YOU CAN MAKE A DIFFERENCE

What Can Be Done

Much more help is needed for Vietnam veterans and their families…

The Time To Act Is Now

It has been 45 years since the end of the Vietnam War and 25 years since Vietnam and the United States normalized relations…

We Know What To Do

1) Clean contaminated soils and restore damaged ecosystems, 2) expand services to people with disabilities and their families.

We Need Your Help

Over the next decade, concentrated effort can ensure that this lasting ghost of the war in Vietnam is finally put to rest…

A Humanitarian Need

It is simply a humanitarian need, to restore hope and dignity to a devastated people and end the legacies of war.

What Can Be Done

It has been 45 years since the U.S war in Vietnam ended and 25 years since full diplomatic relations between the U.S. and Vietnam have been normalized. Recent progress toward a more cooperative relationship has created a window of opportunity for humanitarian and environmental intervention.

Now is the time for American to intensify its shared commitment to reduce the public health impacts of Dioxin-contaminated Agent Orange in Vietnam and to increase services to those affected and to address environmental impacts.

But much more help is needed for those affected by Agent Orange in Vietnam, Laos, Cambodia, as well as for Vietnam veterans and their families in the U.S. and elsewhere.  And still much more support is needed to contain and clean up Dioxin hotspots to protect the health of new generations and the environment.

 

 

> We ask the U.S. government to join the Vietnamese, Lao and Cambodian governments and others, and nongovernmental entities alike, to remediate toxic hot spots and expand services to people with disabilities or illnesses associated with exposure to Agent Orange-Dioxin.

​> We ask the U.S. government to do more for our own soldiers and their familiesto identify conditions associated with exposure and to provide timely health care and benefits.

> We ask the U.S. government to share with the government’s of Vietnam, Laos and Cambodia all of the information they have on the use of herbicides during the U.S. war, including information that is still classified.

> We ask everyone, no matter where they are, to join in resolving the dark legacy of Agent Orange.

The Time To Act Is Now
We Know What To Do
1. Clean contaminated soils and restore damaged ecosystems.

- Check your understanding
1. Answer these questions from the Agent Orange text, each on its own line:
(a) How many years have passed since the end of the war in Vietnam?
(b) Which governments is the U.S. government asked to join in remediating toxic hot spots?
(c) What is the second item under "We Know What To Do"?
2. Reproduce the part of the Agent Orange text between "1) Clean contaminated" and "and environmental intervention.", inclusive.
3. Rewrite the paragraph of the Agent Orange text that begins "But much more help is needed" as a short bulleted list that keeps its main facts.

- Supplied material
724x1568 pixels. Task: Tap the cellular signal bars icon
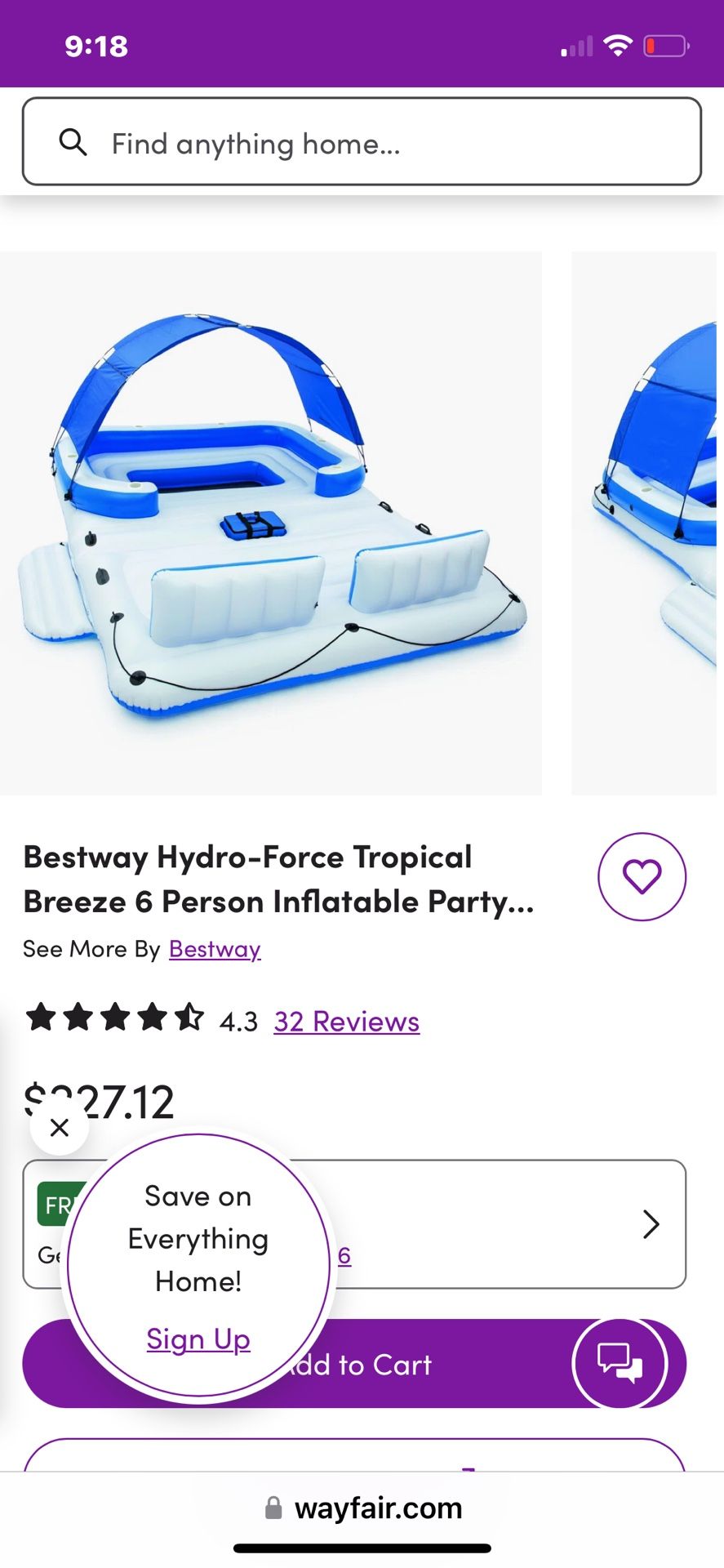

- List of answers
1.
(a) 45 years.
(b) The Vietnamese, Lao and Cambodian governments.
(c) Expand services to people with disabilities and their families.

2.
1) Clean contaminated soils and restore damaged ecosystems, 2) expand services to people with disabilities and their families.

We Need Your Help

Over the next decade, concentrated effort can ensure that this lasting ghost of the war in Vietnam is finally put to rest…

A Humanitarian Need

It is simply a humanitarian need, to restore hope and dignity to a devastated people and end the legacies of war.

What Can Be Done

It has been 45 years since the U.S war in Vietnam ended and 25 years since full diplomatic relations between the U.S. and Vietnam have been normalized. Recent progress toward a more cooperative relationship has created a window of opportunity for humanitarian and environmental intervention.

3.
- Much more help is needed for those affected by Agent Orange in Vietnam, Laos and Cambodia.
- Vietnam veterans and their families in the U.S. and elsewhere also need much more help.
- Much more support is needed to contain and clean up Dioxin hotspots and protect the health of new generations and the environment.